Northern Exposure

Employees required to prove what they didn’t steal

By Kyla Stott-Jess

A recent Alberta Court of Appeal case, 581257 Alberta Ltd. v. Aujla, is good news for employers. The court reversed the normal onus of proof, requiring the employees to prove that certain monies they deposited into their bank account were not stolen from their employer.


From 2001 to 2008 an Edmonton liquor store called Crown Liquor North employed husband and wife team Balwinder and Harwinder Aujla as cashiers. Routine surveillance video in late 2007 suggested that the couple was failing to deposit all sale proceeds into the till.

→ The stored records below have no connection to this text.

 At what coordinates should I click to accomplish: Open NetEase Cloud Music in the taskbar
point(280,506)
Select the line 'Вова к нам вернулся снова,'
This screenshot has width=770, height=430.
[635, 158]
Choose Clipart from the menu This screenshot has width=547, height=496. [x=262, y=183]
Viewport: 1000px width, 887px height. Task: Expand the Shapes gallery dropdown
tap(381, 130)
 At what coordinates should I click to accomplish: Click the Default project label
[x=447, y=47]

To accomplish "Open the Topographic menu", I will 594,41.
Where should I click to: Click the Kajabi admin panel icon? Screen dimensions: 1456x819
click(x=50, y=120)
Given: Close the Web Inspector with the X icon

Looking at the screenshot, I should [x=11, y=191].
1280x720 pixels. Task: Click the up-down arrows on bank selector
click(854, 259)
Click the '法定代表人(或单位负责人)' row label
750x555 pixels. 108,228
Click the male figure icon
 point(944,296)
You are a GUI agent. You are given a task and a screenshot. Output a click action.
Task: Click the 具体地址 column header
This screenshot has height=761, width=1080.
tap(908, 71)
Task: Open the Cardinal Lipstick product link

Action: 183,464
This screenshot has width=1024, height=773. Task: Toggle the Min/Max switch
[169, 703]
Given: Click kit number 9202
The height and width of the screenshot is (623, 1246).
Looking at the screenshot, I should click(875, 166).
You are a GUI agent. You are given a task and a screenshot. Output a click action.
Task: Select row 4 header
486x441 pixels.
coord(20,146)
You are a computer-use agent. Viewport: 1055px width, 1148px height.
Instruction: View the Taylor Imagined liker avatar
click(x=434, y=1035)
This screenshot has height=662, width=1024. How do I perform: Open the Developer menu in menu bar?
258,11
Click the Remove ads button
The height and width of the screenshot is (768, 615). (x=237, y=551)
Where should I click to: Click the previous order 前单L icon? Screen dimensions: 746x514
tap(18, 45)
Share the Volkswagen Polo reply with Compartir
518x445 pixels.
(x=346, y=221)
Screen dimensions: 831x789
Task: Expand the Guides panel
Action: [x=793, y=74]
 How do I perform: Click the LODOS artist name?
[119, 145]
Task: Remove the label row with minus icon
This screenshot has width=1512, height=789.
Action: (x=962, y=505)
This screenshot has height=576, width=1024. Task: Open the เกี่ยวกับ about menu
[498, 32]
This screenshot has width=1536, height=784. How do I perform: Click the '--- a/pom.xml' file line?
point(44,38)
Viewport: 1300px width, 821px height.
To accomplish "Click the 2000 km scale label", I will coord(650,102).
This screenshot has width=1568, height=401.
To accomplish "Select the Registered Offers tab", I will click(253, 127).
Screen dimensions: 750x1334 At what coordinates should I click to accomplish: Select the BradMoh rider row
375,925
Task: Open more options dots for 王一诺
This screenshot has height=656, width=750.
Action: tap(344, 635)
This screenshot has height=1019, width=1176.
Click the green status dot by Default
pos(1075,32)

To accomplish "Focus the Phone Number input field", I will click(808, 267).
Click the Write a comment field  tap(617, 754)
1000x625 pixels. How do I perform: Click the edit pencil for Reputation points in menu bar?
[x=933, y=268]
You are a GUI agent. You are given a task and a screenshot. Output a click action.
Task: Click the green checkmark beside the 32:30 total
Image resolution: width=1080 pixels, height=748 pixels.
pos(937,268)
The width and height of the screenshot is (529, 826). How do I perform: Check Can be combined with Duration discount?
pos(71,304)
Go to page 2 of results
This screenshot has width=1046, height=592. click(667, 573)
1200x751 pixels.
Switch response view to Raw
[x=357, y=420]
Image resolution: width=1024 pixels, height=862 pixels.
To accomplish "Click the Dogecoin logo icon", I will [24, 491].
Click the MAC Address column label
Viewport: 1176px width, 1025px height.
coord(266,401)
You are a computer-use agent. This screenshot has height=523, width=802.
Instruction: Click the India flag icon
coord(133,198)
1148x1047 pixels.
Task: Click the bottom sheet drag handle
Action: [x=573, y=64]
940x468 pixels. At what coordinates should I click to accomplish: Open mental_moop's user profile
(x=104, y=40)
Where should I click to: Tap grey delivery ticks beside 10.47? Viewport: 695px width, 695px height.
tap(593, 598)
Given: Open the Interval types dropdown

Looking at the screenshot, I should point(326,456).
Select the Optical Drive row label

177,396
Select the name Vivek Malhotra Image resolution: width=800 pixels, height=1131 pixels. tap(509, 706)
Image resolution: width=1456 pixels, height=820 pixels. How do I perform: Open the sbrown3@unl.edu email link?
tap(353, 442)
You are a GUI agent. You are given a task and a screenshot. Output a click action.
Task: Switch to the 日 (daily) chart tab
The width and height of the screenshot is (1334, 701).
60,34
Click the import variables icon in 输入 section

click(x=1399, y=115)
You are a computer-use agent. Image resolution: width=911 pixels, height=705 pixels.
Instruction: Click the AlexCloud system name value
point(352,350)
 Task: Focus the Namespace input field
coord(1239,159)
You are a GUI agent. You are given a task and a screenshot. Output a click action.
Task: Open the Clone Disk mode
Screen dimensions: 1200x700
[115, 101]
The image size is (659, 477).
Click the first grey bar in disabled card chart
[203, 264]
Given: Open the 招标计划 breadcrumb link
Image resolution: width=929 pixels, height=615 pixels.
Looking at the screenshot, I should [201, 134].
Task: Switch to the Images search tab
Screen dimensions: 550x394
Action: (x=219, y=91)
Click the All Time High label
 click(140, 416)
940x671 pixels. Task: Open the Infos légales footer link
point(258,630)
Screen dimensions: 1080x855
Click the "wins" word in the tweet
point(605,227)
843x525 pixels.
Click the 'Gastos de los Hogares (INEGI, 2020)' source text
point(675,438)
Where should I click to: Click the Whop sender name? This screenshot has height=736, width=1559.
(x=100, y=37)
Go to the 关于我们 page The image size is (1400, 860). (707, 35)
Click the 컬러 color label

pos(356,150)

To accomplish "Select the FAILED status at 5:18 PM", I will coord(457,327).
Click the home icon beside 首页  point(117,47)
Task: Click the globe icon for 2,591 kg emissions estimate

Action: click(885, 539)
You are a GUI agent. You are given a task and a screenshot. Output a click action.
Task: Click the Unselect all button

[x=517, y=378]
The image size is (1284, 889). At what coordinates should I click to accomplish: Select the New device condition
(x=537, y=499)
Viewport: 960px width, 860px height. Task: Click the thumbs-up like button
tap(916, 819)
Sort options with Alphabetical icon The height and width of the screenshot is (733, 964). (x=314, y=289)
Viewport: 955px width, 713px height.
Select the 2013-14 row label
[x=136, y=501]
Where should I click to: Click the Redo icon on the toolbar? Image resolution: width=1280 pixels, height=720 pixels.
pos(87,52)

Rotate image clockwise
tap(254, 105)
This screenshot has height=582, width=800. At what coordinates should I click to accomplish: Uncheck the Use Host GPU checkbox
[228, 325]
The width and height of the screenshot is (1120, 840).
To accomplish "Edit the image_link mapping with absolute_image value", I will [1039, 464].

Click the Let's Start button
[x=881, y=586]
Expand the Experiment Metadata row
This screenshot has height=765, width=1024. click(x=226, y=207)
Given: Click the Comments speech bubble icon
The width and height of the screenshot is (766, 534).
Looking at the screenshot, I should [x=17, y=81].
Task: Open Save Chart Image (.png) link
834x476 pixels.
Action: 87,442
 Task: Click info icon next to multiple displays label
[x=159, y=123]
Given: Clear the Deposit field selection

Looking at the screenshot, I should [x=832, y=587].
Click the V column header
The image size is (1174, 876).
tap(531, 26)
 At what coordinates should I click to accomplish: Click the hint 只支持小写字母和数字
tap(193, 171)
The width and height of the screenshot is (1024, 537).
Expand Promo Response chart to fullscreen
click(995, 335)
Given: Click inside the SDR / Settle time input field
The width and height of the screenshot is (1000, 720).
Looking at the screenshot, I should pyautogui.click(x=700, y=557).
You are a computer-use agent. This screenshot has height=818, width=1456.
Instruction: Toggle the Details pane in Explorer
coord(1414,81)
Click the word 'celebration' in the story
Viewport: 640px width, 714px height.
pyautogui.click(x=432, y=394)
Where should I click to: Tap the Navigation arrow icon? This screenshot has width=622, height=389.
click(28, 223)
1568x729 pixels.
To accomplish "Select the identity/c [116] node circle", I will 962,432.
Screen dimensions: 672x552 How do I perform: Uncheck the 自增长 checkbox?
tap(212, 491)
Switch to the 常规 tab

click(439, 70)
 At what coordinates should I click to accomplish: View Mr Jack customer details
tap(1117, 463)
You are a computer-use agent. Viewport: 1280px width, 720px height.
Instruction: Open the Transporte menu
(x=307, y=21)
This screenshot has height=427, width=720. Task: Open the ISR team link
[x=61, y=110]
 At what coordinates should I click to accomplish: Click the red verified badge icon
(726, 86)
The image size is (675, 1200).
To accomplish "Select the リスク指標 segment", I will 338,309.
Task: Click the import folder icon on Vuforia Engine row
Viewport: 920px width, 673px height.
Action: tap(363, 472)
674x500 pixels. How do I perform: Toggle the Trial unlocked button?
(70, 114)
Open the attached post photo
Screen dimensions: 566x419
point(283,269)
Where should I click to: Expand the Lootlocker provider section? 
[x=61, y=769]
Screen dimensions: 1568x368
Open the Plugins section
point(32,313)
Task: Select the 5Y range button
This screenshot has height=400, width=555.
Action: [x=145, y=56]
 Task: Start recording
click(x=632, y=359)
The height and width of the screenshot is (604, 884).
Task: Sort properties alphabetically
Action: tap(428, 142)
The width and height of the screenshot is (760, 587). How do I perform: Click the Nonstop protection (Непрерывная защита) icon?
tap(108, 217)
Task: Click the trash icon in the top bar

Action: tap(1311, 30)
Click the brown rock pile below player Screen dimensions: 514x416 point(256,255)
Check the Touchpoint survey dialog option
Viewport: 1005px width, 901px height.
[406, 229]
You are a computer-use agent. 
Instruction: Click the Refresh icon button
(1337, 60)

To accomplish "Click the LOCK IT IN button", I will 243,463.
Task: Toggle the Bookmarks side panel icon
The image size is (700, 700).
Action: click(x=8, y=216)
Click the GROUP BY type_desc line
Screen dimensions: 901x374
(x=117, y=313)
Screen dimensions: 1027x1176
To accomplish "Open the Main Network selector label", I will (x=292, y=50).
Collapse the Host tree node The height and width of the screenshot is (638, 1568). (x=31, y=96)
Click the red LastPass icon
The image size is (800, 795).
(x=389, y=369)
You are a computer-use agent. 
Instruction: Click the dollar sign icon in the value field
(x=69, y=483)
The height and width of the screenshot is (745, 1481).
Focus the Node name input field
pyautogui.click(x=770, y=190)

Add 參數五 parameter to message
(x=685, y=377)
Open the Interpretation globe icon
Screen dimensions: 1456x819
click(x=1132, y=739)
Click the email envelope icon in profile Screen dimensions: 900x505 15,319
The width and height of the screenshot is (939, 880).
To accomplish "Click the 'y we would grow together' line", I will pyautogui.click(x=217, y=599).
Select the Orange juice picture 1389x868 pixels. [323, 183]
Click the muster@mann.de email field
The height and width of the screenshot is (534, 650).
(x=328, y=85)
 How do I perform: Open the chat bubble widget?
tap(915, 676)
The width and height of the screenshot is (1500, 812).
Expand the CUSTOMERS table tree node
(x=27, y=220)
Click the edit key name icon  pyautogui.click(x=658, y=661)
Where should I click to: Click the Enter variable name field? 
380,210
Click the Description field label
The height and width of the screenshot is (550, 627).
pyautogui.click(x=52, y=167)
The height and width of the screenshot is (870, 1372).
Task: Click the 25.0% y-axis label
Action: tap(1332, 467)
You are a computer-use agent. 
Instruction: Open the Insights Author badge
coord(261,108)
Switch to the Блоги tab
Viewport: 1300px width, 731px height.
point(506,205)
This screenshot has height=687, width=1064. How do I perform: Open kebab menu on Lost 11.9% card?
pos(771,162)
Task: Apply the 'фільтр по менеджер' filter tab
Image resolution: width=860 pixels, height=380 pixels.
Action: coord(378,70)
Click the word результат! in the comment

Additional security cameras were installed. More evidence of theft was obtained.

The biggest problem for Crown Liquor was proving how much money had been stolen. Not only did the thefts occur in small amounts over seven years, but they were done by the Aujlas while they were alone in the store. It was impossible to tell from Crown Liquor’s own records exactly how much money they had stolen.

Rather than relying on its own records, Crown Liquor relied on the records of the Aujlas. They were questioned under oath. Their bank records were obtained and analyzed. They ultimately failed to explain how $116,000 had been deposited into their accounts over the seven-year period. Crown Liquor used this $116,000 figure as the basis for its claim to recover stolen funds.

Trial decision

Although the trial judge readily accepted that theft had occurred, she didn’t accept Crown Liquor’s method of calculating the amount stolen. The employer argued that the Aujlas were fiduciaries, that is, employed in highly responsible positions of trust. That would have shifted the onus of proof onto them. Rather than the employer having to prove the amount stolen, Crown argued that the Aujlas should be required to prove that the $116,000 was not stolen.

The trial judge disagreed. She found that as cashiers, the Aujlas weren’t employed in fiduciary positions. This finding meant that Crown Liquor had to prove the amounts stolen. That was a problem. The trial judge awarded Crown Liquor only $15,000, based on what could be proven from the video surveillance records.


The Alberta Court of Appeal overturned the trial judge’s finding on fiduciary duties. Although courts usually tend to limit the scope of fiduciary duties in employment situations, this is often where an employer is trying to restrict a former employee from competing. The court distinguished these cases from the situation at hand. The Aujlas were left alone in the store and responsible for the actual proceeds of the business, including cash. While a cashier position isn’t normally associated with fiduciary duties, the Aujlas were in a fiduciary position regarding the handling of money.

Once the court found that a fiduciary duty existed and that the employer had made all reasonable efforts to establish the amount stolen, the onus shifted to the Aujlas to disprove that the $116,000 was stolen from their employer.

The appeal court then sent the case back to the lower court for a retrial on the issue of the amount stolen.

Lessons for employers

The appeal court’s employer-friendly decision is important for several reasons. Most obviously, it confirms that in cases of employee theft, the burden of proof in a trial in Canada may sometimes shift to the employee to prove that the alleged funds were not stolen from the employer. Further, an employer doesn’t have to exhaust all avenues to determine how much might have been stolen before this burden shifts. Rather, the employer merely has to engage in reasonable efforts.

In addition to this reassuring finding, the decision is notable for its interpretation of fiduciary duties. The extension of fiduciary duties to employees who wouldn’t normally qualify as being employed in a fiduciary position (i.e., employees who aren’t senior officers or directors) is important. In this case, the finding of fiduciary duty was based on a specific employee duty—the handling of cash—rather than their overall roles and job descriptions. While this seems like a natural conclusion given the facts, the finding opens the door for future arguments that employees other than senior managers may have fiduciary obligations.